En el cemento, al mismo tiempo, y después de perder el primer set Roth y Gonzalo, el profesor de tenis de la peña, otro que juega muy poco a esto, y que cuando se ponga, si es que se pone, nos pondrá en un apuro a todos, se impusieron a Ramón Pereiro y Albaina. Un partido en el que Alberto le echó paciencia y garra para convencer a su pareja de que la victoria era posible. La casta, y la mentalidad fueron claves. Otra vez en tres sets. El 3º. El 3.
El Talón de Aquiles, uno que se rompió hace unos meses, ya restablecido, se probó en el Deslan Formación. Le echó una mano la voluntad de hierro de Gotzon Lopez Aberasturi, Lito, el padre de Iñigo Lopa., que se acompañó de Alain Knöor, uno de los nuestros ya, vástago de la gran Amaia. Aquiles y Alain jugaron la final de 4ª y la ganaron. Lito ya está de nuevo entre nosotros. Con hambre, y la mano decidida a dar caña a diestro y siniestro. Bien, muy bien la pareja subcampeona: “Topete” Aramburu y Marcos Larralde.

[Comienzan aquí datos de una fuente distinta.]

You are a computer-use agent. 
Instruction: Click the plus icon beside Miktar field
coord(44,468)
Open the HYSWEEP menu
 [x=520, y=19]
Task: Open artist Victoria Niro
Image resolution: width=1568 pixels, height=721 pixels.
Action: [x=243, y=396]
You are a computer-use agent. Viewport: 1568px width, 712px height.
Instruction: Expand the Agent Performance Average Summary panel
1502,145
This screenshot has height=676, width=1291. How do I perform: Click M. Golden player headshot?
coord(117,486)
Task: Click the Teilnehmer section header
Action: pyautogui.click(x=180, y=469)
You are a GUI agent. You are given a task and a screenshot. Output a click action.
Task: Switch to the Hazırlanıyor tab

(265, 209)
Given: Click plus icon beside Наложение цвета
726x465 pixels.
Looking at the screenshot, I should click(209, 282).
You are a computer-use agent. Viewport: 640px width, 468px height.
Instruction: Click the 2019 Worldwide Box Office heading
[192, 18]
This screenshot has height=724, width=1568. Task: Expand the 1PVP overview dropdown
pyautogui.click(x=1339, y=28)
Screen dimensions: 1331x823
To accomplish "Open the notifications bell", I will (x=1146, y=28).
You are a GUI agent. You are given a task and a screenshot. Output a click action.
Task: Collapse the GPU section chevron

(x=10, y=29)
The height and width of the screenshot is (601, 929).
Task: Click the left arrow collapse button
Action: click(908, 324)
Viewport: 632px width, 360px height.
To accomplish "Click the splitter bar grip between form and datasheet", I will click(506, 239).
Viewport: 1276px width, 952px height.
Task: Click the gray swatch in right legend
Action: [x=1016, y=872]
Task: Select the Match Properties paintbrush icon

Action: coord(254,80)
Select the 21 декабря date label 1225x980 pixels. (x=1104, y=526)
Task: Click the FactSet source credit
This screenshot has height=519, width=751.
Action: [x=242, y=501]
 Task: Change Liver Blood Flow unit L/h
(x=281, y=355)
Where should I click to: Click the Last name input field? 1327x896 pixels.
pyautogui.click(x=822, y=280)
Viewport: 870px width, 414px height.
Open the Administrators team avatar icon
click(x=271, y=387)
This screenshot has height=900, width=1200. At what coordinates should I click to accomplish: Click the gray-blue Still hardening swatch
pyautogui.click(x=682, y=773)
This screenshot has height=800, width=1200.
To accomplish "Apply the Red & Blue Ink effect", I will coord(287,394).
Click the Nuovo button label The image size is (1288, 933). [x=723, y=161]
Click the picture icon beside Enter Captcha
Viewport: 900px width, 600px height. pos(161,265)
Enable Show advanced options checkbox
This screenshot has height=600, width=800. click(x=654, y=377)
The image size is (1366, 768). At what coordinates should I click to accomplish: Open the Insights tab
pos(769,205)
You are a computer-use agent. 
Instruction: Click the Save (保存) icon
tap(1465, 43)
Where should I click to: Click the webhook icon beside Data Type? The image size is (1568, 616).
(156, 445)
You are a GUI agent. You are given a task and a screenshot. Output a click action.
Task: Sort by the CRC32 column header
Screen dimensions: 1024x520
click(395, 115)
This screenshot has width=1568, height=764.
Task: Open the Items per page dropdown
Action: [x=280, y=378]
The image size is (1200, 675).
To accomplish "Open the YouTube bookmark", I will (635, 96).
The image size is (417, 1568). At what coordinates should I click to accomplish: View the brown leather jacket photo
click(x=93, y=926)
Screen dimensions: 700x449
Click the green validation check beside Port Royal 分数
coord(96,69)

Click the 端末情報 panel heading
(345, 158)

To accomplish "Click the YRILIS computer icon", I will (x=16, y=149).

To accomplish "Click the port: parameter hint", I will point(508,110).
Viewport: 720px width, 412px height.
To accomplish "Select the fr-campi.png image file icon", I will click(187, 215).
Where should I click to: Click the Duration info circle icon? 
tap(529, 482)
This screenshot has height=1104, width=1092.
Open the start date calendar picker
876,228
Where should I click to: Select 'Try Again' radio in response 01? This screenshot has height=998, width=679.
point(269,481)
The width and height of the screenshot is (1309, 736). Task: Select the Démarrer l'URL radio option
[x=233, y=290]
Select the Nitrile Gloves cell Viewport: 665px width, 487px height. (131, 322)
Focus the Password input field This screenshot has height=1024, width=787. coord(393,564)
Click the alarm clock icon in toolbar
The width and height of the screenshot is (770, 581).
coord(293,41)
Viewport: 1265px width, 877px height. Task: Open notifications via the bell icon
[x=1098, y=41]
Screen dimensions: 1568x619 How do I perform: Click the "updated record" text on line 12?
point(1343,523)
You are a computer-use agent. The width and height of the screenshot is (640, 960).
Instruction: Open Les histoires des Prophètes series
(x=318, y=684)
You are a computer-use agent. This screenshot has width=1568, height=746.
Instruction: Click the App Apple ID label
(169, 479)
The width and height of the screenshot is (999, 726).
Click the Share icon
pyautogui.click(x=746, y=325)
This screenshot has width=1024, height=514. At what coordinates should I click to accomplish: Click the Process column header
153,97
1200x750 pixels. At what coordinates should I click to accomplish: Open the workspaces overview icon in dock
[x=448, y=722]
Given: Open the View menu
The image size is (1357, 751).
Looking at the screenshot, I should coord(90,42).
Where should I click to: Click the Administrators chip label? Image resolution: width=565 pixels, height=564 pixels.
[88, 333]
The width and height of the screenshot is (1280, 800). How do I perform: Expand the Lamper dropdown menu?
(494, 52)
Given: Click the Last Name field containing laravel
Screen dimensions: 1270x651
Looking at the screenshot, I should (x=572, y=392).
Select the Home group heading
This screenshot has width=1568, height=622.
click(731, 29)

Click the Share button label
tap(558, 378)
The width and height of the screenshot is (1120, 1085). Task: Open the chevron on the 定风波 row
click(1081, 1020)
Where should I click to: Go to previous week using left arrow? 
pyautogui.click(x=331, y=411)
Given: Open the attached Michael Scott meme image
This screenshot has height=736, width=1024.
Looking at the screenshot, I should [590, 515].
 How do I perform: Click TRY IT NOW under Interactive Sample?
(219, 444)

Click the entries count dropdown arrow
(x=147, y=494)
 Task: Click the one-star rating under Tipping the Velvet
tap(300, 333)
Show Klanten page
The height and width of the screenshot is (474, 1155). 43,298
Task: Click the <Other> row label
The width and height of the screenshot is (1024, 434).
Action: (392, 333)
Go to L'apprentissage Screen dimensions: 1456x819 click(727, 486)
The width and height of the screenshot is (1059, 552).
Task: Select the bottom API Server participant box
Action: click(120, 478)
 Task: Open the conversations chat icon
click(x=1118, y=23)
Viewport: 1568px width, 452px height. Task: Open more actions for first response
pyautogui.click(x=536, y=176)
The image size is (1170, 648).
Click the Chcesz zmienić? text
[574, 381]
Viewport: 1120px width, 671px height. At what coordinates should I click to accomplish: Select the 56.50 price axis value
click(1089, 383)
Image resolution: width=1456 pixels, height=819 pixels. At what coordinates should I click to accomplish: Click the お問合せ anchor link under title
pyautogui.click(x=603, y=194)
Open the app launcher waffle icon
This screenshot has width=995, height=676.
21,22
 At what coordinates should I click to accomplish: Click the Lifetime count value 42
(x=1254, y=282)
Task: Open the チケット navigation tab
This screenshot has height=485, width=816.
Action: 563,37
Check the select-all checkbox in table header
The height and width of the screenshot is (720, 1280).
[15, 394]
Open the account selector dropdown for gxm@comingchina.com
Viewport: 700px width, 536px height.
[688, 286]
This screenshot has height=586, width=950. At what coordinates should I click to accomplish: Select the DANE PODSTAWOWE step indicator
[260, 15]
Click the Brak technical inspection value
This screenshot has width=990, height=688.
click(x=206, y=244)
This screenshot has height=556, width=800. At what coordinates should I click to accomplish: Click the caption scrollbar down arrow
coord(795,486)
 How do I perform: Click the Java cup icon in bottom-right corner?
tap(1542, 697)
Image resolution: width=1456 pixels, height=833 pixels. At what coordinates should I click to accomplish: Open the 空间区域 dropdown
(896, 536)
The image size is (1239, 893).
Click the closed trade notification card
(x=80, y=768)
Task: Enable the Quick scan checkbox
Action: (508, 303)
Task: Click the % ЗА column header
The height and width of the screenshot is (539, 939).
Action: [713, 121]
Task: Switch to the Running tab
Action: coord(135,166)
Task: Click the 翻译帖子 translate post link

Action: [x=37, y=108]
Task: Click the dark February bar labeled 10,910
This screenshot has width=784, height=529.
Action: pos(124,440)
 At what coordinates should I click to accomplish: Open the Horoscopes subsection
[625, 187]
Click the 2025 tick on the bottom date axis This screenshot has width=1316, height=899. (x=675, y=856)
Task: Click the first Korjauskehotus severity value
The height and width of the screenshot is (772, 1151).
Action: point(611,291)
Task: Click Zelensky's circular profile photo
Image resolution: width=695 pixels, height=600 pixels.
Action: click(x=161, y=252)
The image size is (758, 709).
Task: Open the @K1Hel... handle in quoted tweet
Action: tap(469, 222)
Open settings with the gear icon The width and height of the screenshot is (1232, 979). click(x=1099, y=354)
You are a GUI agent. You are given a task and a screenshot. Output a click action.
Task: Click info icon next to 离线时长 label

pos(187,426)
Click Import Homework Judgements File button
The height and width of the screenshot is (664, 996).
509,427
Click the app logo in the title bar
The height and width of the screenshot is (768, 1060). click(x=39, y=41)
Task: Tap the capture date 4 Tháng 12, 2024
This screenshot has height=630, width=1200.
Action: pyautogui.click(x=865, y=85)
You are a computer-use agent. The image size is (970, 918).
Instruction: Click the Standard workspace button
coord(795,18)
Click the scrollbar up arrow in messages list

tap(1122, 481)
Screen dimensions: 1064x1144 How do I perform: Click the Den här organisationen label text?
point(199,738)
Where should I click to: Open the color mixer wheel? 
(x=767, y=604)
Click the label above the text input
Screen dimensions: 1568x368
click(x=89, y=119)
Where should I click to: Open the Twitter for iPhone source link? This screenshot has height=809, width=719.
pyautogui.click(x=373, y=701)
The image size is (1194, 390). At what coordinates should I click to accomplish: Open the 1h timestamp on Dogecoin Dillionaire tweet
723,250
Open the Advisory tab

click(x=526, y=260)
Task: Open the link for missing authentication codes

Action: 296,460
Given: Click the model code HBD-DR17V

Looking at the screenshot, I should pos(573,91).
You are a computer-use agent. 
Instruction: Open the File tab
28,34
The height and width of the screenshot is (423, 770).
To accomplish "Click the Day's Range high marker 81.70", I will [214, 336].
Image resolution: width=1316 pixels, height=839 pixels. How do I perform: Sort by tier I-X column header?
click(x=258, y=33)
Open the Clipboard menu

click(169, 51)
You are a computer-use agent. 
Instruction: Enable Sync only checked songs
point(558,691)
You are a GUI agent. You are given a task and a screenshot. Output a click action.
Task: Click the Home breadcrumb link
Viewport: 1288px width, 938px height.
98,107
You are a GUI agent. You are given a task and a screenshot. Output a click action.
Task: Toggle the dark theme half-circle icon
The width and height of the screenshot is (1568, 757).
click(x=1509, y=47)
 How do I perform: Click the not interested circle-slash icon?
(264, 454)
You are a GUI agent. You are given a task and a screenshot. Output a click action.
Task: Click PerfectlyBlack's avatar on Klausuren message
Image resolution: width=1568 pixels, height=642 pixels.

Mérito el de quienes pasan de puntos y juegan con amigos, peques, alumnos de compromiso, y novias, hermanas, mujeres y chicas en general. Mérito de estas también por jugar con tanto listo, esposo exigente pero zafio, novio impaciente o profe insufrible. No es el caso. Pero mérito de Espada y Josetxo. A Blanca la bombardearon. A Josetxo se le acabó la paciencia. Y a ambos les cayó encima la lentitud y perrería de dos ilustres del CAP: Luis Aguirre y Salazar.
De más finales no se más. Llovía. Me quedé en casa. Un amigo me trajo el portarretratos. Le pondré una foto. Para Manu, un amigo al que acompañé en el CAP. Besos.
En un tris acabo la redacción. Tres tristes tigres comiendo trigo en un trigal. Los ramones y David. Tres cronistas del padel. Tristes. Gatitos. Derrotados. Necesitados de aliento. Tres. Y una figura, la del que ama este deporte por encima de………muchas cosas.
P.D. Sólo para pacientes y amigos. Los demás que relean el Código, please.